Tika

Smartsite 7.9 - ...

Purpose

Tika implements document text and metadata extraction. Tika runs as a Windows service and offers a stateless webservice. The webservice is accessed over http by the components of the Enterprise Search solution.

Version

Tika:

  • Tika-server standard v2.6.0.

Tika is not 32 bit or 64 bit specific; this is handled by the Java runtime environment.

Service manager:

  • Nssm 2.24.

The service manager comes as a 32 bit version and a 64 bit version. The 64 bit version will be used.

Media

The installation media includes folder Enterprise Search\R12.1\Tika, containing:

  • tika-server-standard-2.6.0.jar

and folder Enterprise Search\R12.1\Service Manager, containing:

  • nssm-2.24.zip.

Prerequisites

The following prerequisites apply to the Tika server.

In order to allow for side-by-side installations using different versions of the Java runtime environment the path to java.exe is no longer added to the system PATH. Instead java.exe is fully qualified when running interactively and when specified for the service manager. Likewise JAVA_HOME is no longer specified as system environment variable; it is specified as an environment variable within the service manager instead.

First time installation

These are the steps for a first time installation.

  1. Create an installation folder, for example E:\Program Files\Tika\2.6.0.
  2. Copy tika-server-standard-2.6.0.jar to the installation folder.
  3. Unpack nssm-2.24.zip in a temporary folder. Go to subfolder win64. Copy nssm.exe to the Tika installation folder.

Decide which port to use for the Tika server.

  1. Tika-server will use port 9998 by default.

Test interactively.

  1. Start a command box, as administrator.
  2. Go to the installation folder, for example E:\Program Files\Tika\2.6.0.
  3. Run: E:\Program Files\Java\18.36\bin\java -jar tika-server-standard-2.6.0.jar --host=host-126.example.com --port=9998
  4. Inspect the feedback.

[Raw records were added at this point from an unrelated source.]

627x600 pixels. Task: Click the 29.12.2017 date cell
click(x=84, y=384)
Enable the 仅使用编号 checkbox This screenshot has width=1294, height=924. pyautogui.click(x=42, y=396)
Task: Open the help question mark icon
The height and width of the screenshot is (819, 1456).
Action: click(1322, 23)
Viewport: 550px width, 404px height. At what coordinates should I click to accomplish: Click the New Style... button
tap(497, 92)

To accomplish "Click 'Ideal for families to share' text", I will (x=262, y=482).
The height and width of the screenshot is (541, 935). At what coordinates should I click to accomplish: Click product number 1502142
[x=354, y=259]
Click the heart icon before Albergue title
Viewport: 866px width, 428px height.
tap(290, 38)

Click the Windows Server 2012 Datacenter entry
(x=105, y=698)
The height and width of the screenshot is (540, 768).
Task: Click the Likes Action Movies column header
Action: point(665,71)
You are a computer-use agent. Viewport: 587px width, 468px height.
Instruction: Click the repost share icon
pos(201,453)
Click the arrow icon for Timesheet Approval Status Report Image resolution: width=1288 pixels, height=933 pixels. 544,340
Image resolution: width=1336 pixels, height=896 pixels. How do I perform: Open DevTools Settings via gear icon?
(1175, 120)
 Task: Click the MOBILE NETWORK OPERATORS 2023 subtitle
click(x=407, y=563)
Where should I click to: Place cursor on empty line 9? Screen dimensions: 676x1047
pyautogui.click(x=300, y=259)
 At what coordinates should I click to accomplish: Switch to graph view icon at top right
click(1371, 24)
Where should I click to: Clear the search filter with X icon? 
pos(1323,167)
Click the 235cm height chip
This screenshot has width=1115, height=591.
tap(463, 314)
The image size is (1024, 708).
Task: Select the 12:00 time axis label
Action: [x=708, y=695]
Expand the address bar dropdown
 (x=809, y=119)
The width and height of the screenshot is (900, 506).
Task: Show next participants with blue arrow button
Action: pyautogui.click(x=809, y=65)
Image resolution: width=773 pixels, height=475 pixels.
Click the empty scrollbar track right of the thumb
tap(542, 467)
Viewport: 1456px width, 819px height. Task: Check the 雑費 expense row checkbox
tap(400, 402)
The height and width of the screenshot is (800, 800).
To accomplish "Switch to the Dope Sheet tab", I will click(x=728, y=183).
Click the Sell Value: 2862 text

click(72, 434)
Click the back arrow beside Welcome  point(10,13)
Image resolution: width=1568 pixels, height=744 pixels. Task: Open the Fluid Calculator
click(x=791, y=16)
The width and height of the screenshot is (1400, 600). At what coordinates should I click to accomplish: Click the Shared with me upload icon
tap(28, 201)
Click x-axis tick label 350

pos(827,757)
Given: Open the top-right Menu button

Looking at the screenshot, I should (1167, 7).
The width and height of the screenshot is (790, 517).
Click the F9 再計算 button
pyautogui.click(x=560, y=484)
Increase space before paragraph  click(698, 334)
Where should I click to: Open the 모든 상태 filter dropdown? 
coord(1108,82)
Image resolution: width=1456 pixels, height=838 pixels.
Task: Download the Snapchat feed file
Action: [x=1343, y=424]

Expect a final message like Started Apache Tika server at http://host-126.example.com:9998/.
  5. Perform a sanity check. Start a browser and issue http://host-126.example.com:9998/. Expect a list of Tika endpoint descriptions.
  6. Stop with Ctrl-C.

Install and start Tika-server as a Windows service.

  1. Run: nssm install Tika-server "E:\Program Files\Java\18.36\bin\java" -jar tika-server-standard-2.6.0.jar --host=host-126.example.com --port=9998. Use the commandline as tested in the above steps.
  2. Run: nssm set Tika-server AppDirectory E:\Program Files\Tika\2.6.0. Specify the installation folder.
  3. Run: nssm set Tika-server Description Tika document text and metadata extraction.
  4. Run: nssm set Tika-server AppEnvironmentExtra JAVA_HOME="E:\Program Files\Java\18.36"
  5. Run: nssm start Tika-server.
  6. Issue: sc failure Tika-server actions=restart/60000/restart//reboot/ reset=86400. For information: this requests to restart the service after 1 minute if the service fails a first or second time, to restart the computer if the service fails subsequent times, and to reset the the fail counts after 1 day.
  7. Perform a sanity check. Start a browser and issue http://host-126.example.com:9998/. Expect a list of Tika endpoint descriptions.

Remote usage

For ermote usage add a firewall rule.

  • On the Tika server add a firewall rule.
    • Inbound rule of type port
    • TCP, local port 9998
    • Allow the connection
    • Domain + Private + Public
    • Name: Tika-server-2.6.0
    • Description: Tika document text and metadata extraction
  • Consider using the firewall scope configuration to limit access to the Tika server to certain IP adresses or ranges of IP addresses.

Installation update

An installation update applies if the Tika version changes or in order to change the parameters issued in the java command, including the host and port.

  1. Start a command box, as administrator.
  2. Go to the current installation folder, for example E:\Program Files\Tika\2.6.0.
  3. Stop the service: nssm stop Tika-server.
  4. Remove the service: nssm remove Tika-server.
  5. Repeat the applicable steps of the above first time installation.

Alternatively:

  1. nssm stop Tika-server
  2. nssm edit Tika-server
  3. nssm start Tika-server

Troubleshooting

Tika server start fails

The command nssm start Tika-server may fail with:

Tika-server: Unexpected status SERVICE_START_PENDING in response to START control.

Retry the start. If this reports An instance of the service is already running perform a nssm stop Tika-server first.